Fortunately, Katzeberg denied Adamson’s request. Instead he encouraged him to persevere with the project, and with fellow SNL alum Mike Myers stepping in to replace Farley, Shrek’s persona suddenly clicked into place. “Mike is hugely involved in character,” says Adamson. “He wasn’t as broadly volatile as Chris but he also knew Chris well. I think it was difficult for him emotionally, but at the same time he respected what had been done before. Both of them had this vulnerability that really informed the character. Shrek’s main thing is that all of his outward volatility is to hide his vulnerability. I think a lot of comedians are like that. Comedy is a great defence mechanism.”

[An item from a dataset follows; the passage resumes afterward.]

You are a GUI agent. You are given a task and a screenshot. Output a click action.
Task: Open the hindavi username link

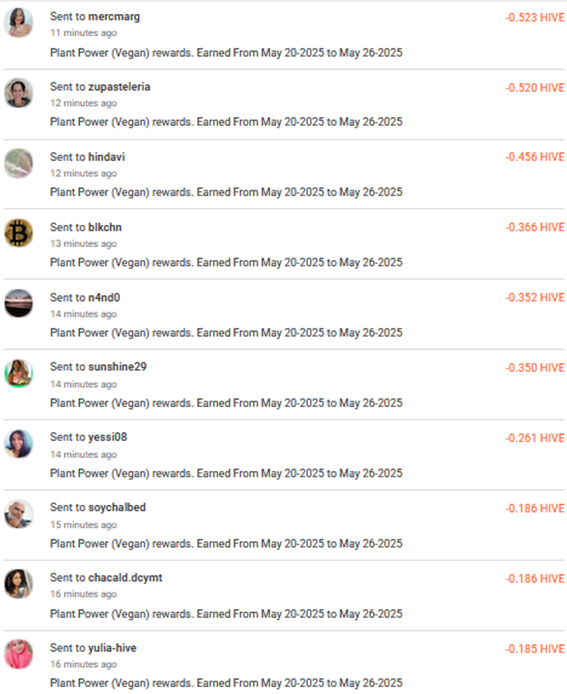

Myers’ sensitive nature and comic sensibility became the beating heart of Shrek, Jenson explains. “Mike’s sense of humour became key to the character. Initially he wasn’t going to do an accent, but there was a scene where Shrek was reading a letter from his parents and he just broke out into this Scottish voice. Both Andrew and I looked at each other and said, ‘Can you just do that for Shrek?’ He didn’t really want to because he knew he had a character in the forthcoming Austin Powers sequel that had a Scottish accent, but we got him to do it.”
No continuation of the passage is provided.